Dafür muss Pip allerdings nach Südamerika, denn seit der charismatische Sunlight-Gründer Andreas Wolf in fast allen Staaten per Haftbefehl gesucht wird, hat er sich in den Urwald Boliviens zurückgezogen. In Interviews prahlt er gern damit, dass er nicht wie Wikileaks alle Informationen ungefiltert ins Netz stelle, sondern moralischen Kategorien folge. Anders als sein Rivale Assange sei er also immer noch sauber. „Reinheit“ ist sein Markenzeichen. Was es Pip nicht einfacher macht, sich für sein Projekt zu begeistern. Denn auf Reinheit, genauer: auf Reinlichkeit, reagiert sie empfindlich. Ihre Mutter hat einen notorischen Sauberkeitsfimmel. „Geruch ist Fluch“, pflegt diese zu sagen, und dass sie ihre Geruchsumgebung kontrolliert, ist nur einer ihrer vielen Ticks. Doch auch in der Dschungeloase kommt Pip mit ihrer Vater-Recherche anscheinend nicht weiter, und auch mit den jungen Männern dort, die in fensterlosen Räumen Programme entwickeln, und den jungen Frauen, die in aufgemöbelten Scheunen „Community-Building“ betreiben, wird sie nicht warm. Zu spitz ist ihr Mundwerk, und mit ihrer Ansicht, dass „Phrasen wie die Welt verbessern inzwischen doch von der Erdoberfläche wegironisiert“ worden seien, steht sie allein da.

--- Datenauszug ---
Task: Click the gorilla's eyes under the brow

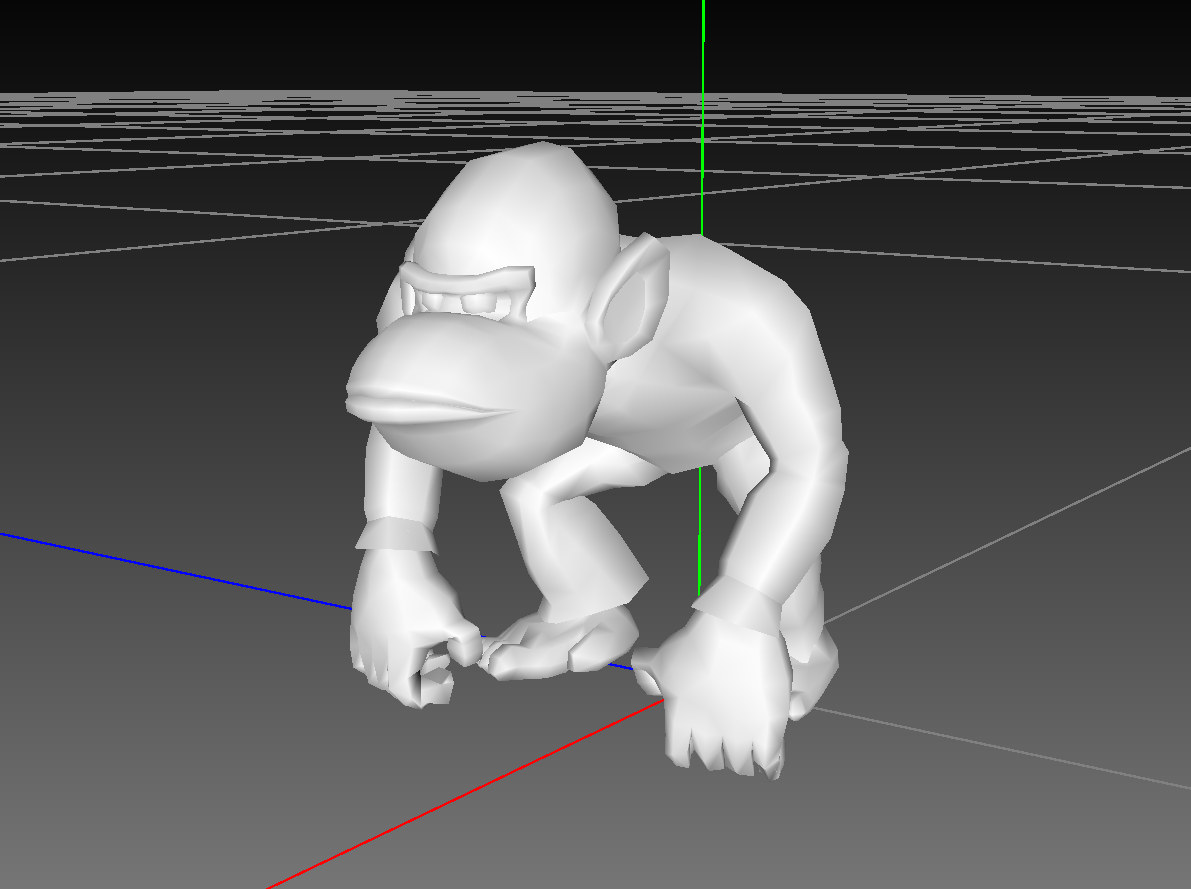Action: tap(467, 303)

==

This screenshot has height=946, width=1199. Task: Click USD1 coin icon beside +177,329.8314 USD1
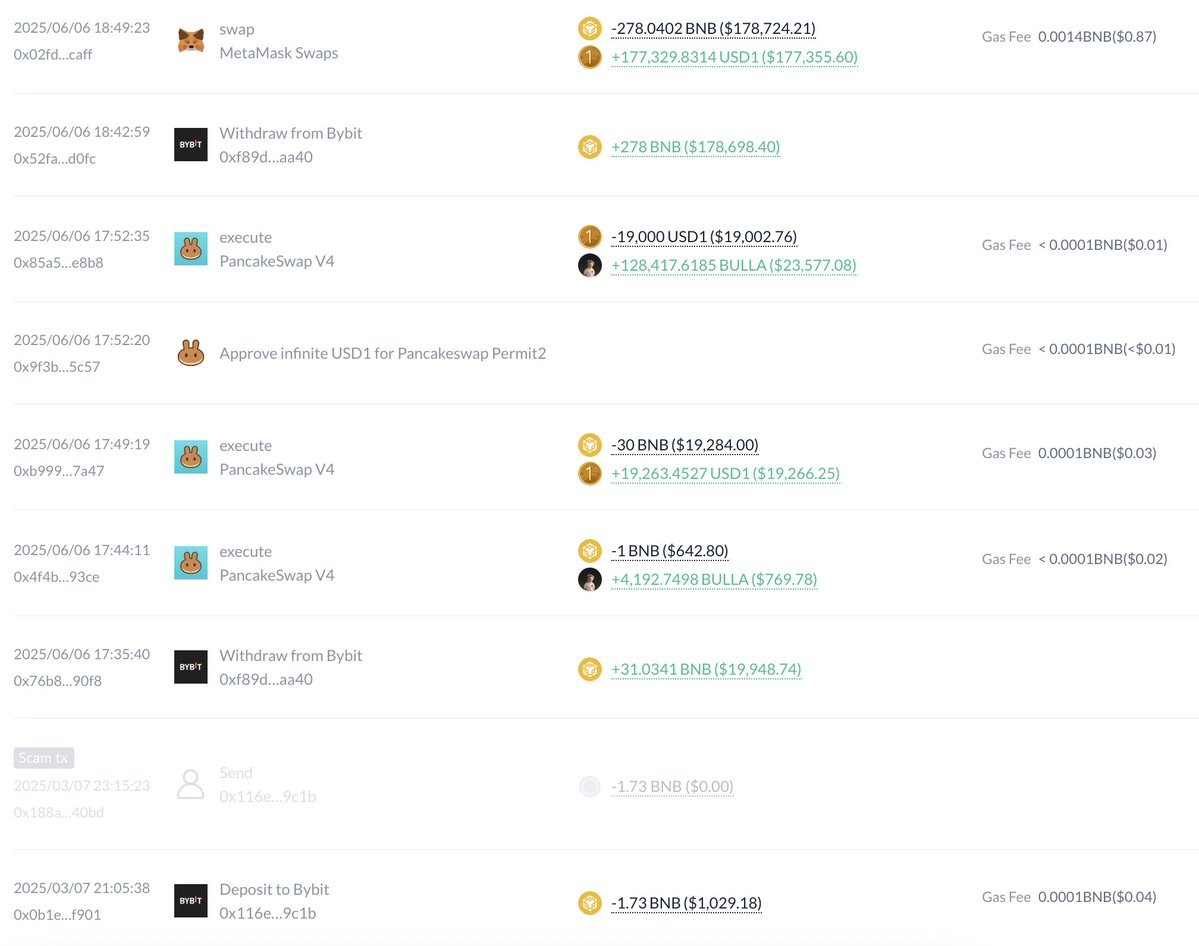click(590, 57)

--- Schriftliche Aufgaben ---
**A)** Fasse den Auszug über Pip in zwei Sätzen zusammen.
**B)** Gib für jede der folgenden Aussagen an, ob sie mit dem Auszug über Pip übereinstimmt, und belege deine Antwort mit den entscheidenden Worten des Auszugs. (i) Andreas Wolf stellt nach eigener Aussage alle Informationen ungefiltert ins Netz. (ii) Pips Mutter hat einen Sauberkeitsfimmel. (iii) Mit ihrer Ansicht über Phrasen wie „die Welt verbessern“ findet Pip in der Dschungeloase Zustimmung.
**C)** Schreibe den Auszug über Pip im Anschluss an seinen letzten Satz weiter.

--- Lösungen der Reihe ---
**A)** Pip muss nach Südamerika, denn der per Haftbefehl gesuchte Sunlight-Gründer Andreas Wolf, dessen Markenzeichen „Reinheit“ ist, hat sich in den Urwald Boliviens zurückgezogen. Pip reagiert wegen des Sauberkeitsfimmels ihrer Mutter empfindlich auf Reinlichkeit, kommt in der Dschungeloase mit ihrer Vater-Recherche anscheinend nicht weiter und wird mit den jungen Männern und Frauen dort nicht warm.

**B)**
(i) Nein: „dass er nicht wie Wikileaks alle Informationen ungefiltert ins Netz stelle, sondern moralischen Kategorien folge“
(ii) Ja: „Ihre Mutter hat einen notorischen Sauberkeitsfimmel.“
(iii) Nein: „steht sie allein da“

**C)**
Ein wahlverwandtschaftliches Spiegelkabinett
Ausgerechnet Andreas Wolf, der in der Welt Ansehen genießt wie sonst nur Aung San Suu Kyi oder Bruce Springsteen, gefällt Pips Sarkasmus, wenn sie die Nase über Kool-Aid rümpft und über die olfaktorische Offenbarung der Geruchslandschaft Boliviens schwadroniert. Prompt beendet er die Affäre mit der Schauspielerin, die in einem Film, der gerade über ihn gedreht wird, seine Mutter spielt – eine der typischen Franzen-Volten, in denen er seine Motive immer weiterdreht.